Wenn man dort sitzt und "nett" darauf hingewiesen wir das das Kind einen Anspruch auf einen unbefristeten Titel hat.....bin mit keinem so guten Gefühl da raus.

Halt ein Jugendamt im Bezirk des OLG Celle. Die kennen dessen Rechtsprechung!

Aber du hast etwas geschafft, nämlich dir Ruhe verschafft. Niemand wird dich zur Nachbesserung auffordern, niemand wird dich vor Gericht zerren. Keine unnötigen Kosten. Auch die Mutter hat nichts zu meckern. Wer weiß, was sie dem Kind bei einer Befristung eingetrichtert hätte...

Umstimmen lassen habe ich mich weil folgende Aussage getätigt wurde: Der Titel bleibt bis zur Vollendung des 18 Lebensjahres beim JA und wird dann dem Kind zugestellt.

Die ganze Wahrheit ist das nicht. Wenn nämlich die Mutter die Beistandschaft vorzeitig beendet, hat das Jugendamt die Urkunde sofort an die Mutter herauszurücken. Aber auch das bereitet dir keinerlei Probleme, wenn du immer korrekt zahlst. Und ab Volljährigkeit des Kindes kann die Mutter mit der Urkunde ohnehin nichts mehr anfangen.

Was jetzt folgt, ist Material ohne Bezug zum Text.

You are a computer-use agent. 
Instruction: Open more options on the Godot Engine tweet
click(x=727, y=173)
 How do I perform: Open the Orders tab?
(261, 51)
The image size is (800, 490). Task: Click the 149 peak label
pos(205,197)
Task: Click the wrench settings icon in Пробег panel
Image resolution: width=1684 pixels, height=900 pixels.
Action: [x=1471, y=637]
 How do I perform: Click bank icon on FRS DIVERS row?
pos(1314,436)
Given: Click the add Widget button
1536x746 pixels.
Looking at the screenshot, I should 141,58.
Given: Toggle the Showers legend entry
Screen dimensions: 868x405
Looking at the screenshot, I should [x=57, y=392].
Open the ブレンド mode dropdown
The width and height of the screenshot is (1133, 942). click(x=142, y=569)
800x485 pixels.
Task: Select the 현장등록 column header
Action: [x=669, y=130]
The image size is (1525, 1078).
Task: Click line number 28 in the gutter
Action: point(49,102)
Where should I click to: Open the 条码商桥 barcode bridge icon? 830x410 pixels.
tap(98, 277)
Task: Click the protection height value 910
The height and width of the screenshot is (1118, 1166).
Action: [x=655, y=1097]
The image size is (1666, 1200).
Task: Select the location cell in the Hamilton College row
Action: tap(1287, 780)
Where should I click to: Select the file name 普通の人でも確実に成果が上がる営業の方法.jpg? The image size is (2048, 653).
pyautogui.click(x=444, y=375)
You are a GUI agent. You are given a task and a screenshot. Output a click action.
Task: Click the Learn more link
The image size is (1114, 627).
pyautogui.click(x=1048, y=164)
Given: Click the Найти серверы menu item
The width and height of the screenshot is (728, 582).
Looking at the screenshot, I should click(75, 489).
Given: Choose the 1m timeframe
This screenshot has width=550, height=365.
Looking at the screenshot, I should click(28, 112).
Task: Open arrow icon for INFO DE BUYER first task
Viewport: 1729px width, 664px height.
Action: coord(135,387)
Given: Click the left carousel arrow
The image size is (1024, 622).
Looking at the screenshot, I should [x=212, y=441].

Und jetzt schließe das Thema ab und genieße die Zeit mit deiner gesamten Familie. Ich wünsche euch alles Gute.

So ca. 3-4 Monate vor dem 18. Geburtstag bitte wieder im Forum melden. Es sind immer welche da, die dir dann helfen. Wahrscheinlich läuft das bei dir viel einfacher, als so manch einer glaubt. Die Mehrzahl solcher Fälle läuft "rund", die tauchen nie in Foren auf. Aber einige landen leider vor Gericht. Deiner wohl eher nicht.